OUR BUSINESS COULD BE AFFECTED BY YEAR 2000 ISSUES. (See "Management's
Discussion and Analysis of Financial Condition and Results of Operations - Year
2000 Readiness.")

OUR CURRENT REVENUE RECOGNITION PRACTICES MAY NEED TO CHANGE, WHICH COULD
SERIOUSLY HARM OUR BUSINESS.

       The American Institute of Certified Public Accountants issued Statement
of Position ("SOP") 97-2, "Software Revenue Recognition," in October 1997 and
amended it by Statements of Position 98-4 and 98-9. However, full
implementation guidelines for these standards have not yet been issued and
there may be additional new pronouncements issued in the future. Our current
revenue accounting practices may need to change and such changes could
seriously harm our future revenues and earnings.

INCREASING GOVERNMENT REGULATION COULD LIMIT THE MARKET FOR OUR PRODUCTS AND
SERVICES, WHICH COULD SERIOUSLY HARM OUR BUSINESS.

       As Internet commerce evolves, we expect that federal, state or foreign
agencies will adopt regulations covering issues such as user privacy, pricing,
content and quality of products and services. If enacted, such laws, rules or
regulations could limit the market for our products and services, which could
seriously harm our business, financial condition and results of operations.
Although many of these regulations may not apply to our business directly, we
expect that laws regulating the solicitation, collection or processing of
personal/customer information could indirectly affect our business. The
Telecommunications Act of 1996 prohibits some types of information and content
from being transmitted over the Internet. The prohibition's scope and the
liability associated with a Telecommunications Act violation are currently
unsettled. In addition, although substantial portions of the Communications
Decency Act were held to be unconstitutional, we cannot be certain that similar
legislation will not be enacted and upheld in the future. It is possible that
such legislation could expose companies involved in Internet commerce to
liability, which could limit the growth of Internet commerce generally.
Legislation like the Telecommunications Act and the Communications Decency Act
could dampen the growth in web usage and decrease its acceptance as a
communications and commercial medium.


                                       23
<PAGE>

WE MAY NEED TO RAISE ADDITIONAL CAPITAL THAT MAY NOT BE AVAILABLE.

       We expect that the net proceeds from the initial public offering will be
sufficient to meet our working capital and capital expenditure needs for at
least the next 12 months. After that, we may need to raise additional funds and
we cannot be certain that we will be able to obtain additional financing on
favorable terms, if at all. If we cannot raise funds, if needed, on acceptable
terms, we may not be able to develop or enhance our products, take advantage of
future opportunities or respond to competitive pressures or unanticipated
requirements, which could seriously harm our business, financial condition and
results of operations.

(Stored items from a collection)
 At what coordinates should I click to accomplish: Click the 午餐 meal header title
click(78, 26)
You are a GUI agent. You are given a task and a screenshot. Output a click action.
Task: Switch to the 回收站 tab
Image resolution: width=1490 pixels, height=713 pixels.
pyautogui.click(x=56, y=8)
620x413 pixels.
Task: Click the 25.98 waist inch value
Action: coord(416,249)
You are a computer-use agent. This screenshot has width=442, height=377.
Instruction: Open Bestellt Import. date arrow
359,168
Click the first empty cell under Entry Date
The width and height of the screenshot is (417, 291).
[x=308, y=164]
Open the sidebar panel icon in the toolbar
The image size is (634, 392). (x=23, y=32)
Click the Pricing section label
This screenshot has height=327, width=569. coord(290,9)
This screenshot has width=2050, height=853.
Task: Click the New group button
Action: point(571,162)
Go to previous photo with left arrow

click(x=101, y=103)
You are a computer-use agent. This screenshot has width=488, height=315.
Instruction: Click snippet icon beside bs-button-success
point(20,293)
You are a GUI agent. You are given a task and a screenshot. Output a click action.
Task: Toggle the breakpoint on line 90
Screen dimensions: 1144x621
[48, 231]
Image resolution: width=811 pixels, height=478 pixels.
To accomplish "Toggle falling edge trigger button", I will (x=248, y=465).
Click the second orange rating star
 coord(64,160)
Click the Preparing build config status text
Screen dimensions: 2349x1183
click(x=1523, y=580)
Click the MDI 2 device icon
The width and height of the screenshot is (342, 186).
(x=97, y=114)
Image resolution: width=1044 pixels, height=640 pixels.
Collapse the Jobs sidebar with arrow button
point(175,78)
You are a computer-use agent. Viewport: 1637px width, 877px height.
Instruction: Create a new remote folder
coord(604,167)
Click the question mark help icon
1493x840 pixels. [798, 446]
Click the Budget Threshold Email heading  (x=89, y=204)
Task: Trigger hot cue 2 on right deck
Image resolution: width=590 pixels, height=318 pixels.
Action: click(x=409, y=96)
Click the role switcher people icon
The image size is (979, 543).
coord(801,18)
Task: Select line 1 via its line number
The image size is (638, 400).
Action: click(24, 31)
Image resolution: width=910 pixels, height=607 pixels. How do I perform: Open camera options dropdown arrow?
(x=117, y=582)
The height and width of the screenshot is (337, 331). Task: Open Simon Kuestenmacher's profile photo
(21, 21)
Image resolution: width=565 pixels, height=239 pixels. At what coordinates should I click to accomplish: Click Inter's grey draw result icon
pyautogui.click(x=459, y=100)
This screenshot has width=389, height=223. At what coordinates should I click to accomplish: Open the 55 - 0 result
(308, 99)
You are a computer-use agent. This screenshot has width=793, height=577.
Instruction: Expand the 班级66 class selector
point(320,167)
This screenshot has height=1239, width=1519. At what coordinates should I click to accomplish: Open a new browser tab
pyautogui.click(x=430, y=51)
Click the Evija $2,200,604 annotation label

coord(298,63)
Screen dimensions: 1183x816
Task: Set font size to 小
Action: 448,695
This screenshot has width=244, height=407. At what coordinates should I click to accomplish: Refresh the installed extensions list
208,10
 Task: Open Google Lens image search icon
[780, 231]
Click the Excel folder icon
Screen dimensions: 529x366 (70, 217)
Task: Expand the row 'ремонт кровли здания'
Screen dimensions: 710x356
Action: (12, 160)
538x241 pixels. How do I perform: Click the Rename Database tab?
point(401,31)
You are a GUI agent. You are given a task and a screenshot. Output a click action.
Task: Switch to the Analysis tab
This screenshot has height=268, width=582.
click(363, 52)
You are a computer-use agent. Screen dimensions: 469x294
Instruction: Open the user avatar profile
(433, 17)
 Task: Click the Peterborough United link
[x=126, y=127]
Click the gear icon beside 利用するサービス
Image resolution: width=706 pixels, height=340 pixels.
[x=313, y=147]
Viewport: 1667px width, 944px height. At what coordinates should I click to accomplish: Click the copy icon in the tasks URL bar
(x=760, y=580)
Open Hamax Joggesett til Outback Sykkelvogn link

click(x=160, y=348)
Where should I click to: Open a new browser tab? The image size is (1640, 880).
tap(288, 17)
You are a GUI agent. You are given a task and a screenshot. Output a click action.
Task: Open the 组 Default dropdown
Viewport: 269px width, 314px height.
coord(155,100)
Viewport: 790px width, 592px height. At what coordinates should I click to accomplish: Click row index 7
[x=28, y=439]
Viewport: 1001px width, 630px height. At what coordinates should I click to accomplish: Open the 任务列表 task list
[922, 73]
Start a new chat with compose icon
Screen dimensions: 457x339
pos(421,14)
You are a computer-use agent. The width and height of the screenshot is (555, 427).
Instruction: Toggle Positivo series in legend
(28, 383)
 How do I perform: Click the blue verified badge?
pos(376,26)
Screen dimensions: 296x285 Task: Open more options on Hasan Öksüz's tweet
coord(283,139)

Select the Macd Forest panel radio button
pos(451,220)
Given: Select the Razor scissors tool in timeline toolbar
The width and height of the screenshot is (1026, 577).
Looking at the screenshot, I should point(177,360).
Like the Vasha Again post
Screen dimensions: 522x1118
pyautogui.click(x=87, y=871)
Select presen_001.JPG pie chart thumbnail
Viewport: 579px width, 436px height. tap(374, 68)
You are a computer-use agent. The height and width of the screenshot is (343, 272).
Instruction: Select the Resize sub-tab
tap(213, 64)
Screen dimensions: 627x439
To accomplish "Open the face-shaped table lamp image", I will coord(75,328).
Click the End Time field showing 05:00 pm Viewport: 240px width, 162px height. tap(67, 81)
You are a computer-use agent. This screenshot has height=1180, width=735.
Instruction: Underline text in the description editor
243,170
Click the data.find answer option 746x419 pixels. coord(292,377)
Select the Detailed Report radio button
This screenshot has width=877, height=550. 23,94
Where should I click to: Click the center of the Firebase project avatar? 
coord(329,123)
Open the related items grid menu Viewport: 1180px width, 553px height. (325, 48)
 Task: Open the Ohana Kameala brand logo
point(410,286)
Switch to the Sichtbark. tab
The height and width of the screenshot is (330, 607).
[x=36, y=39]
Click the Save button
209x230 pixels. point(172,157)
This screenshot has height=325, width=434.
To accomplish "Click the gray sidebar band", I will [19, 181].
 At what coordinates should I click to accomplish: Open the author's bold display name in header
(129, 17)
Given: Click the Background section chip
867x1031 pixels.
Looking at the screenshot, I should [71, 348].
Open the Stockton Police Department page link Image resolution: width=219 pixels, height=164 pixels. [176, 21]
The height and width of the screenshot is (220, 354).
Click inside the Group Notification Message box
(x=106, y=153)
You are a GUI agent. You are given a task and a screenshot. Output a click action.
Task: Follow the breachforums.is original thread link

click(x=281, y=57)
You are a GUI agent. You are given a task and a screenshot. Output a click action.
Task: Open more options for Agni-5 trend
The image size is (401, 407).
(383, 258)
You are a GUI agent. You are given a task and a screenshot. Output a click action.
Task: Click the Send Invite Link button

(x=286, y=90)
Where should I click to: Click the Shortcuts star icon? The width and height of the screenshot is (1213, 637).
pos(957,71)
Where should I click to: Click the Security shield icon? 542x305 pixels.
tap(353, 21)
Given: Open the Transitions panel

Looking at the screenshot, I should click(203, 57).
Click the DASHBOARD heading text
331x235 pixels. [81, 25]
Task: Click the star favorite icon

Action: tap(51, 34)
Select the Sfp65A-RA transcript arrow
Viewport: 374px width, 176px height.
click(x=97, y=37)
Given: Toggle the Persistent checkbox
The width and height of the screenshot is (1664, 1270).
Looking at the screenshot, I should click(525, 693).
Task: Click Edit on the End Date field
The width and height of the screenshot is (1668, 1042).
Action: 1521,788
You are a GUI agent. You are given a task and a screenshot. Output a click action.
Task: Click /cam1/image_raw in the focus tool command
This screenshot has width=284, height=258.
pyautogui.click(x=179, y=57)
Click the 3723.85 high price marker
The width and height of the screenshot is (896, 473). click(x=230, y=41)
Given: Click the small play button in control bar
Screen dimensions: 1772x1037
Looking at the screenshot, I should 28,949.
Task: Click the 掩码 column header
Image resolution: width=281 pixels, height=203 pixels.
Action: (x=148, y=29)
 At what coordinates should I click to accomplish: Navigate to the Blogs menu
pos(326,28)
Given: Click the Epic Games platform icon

● **Work to complete**:
1 – List every Statement of Position number that the risk factors excerpt mentions.
2 – Answer these questions from the risk factors excerpt, one per line:
(a) In what month and year was SOP 97-2 issued?
(b) Which 1996 law prohibits some types of information and content from being transmitted over the Internet?
(c) For at least how long are the net proceeds from the initial public offering expected to meet working capital and capital expenditure needs?
3 – Rewrite the risk factors excerpt starting at "Although many of" and ending at "Internet commerce generally.", substituting "online commerce" for each occurrence of "Internet commerce".
Rely only on the risk factors excerpt, not on the rows.

● **Outputs**:
1 – 97-2, 98-4, 98-9

2 –
(a) October 1997
(b) The Telecommunications Act of 1996
(c) At least the next 12 months

3 –
Although many of these regulations may not apply to our business directly, we
expect that laws regulating the solicitation, collection or processing of
personal/customer information could indirectly affect our business. The
Telecommunications Act of 1996 prohibits some types of information and content
from being transmitted over the Internet. The prohibition's scope and the
liability associated with a Telecommunications Act violation are currently
unsettled. In addition, although substantial portions of the Communications
Decency Act were held to be unconstitutional, we cannot be certain that similar
legislation will not be enacted and upheld in the future. It is possible that
such legislation could expose companies involved in online commerce to
liability, which could limit the growth of online commerce generally.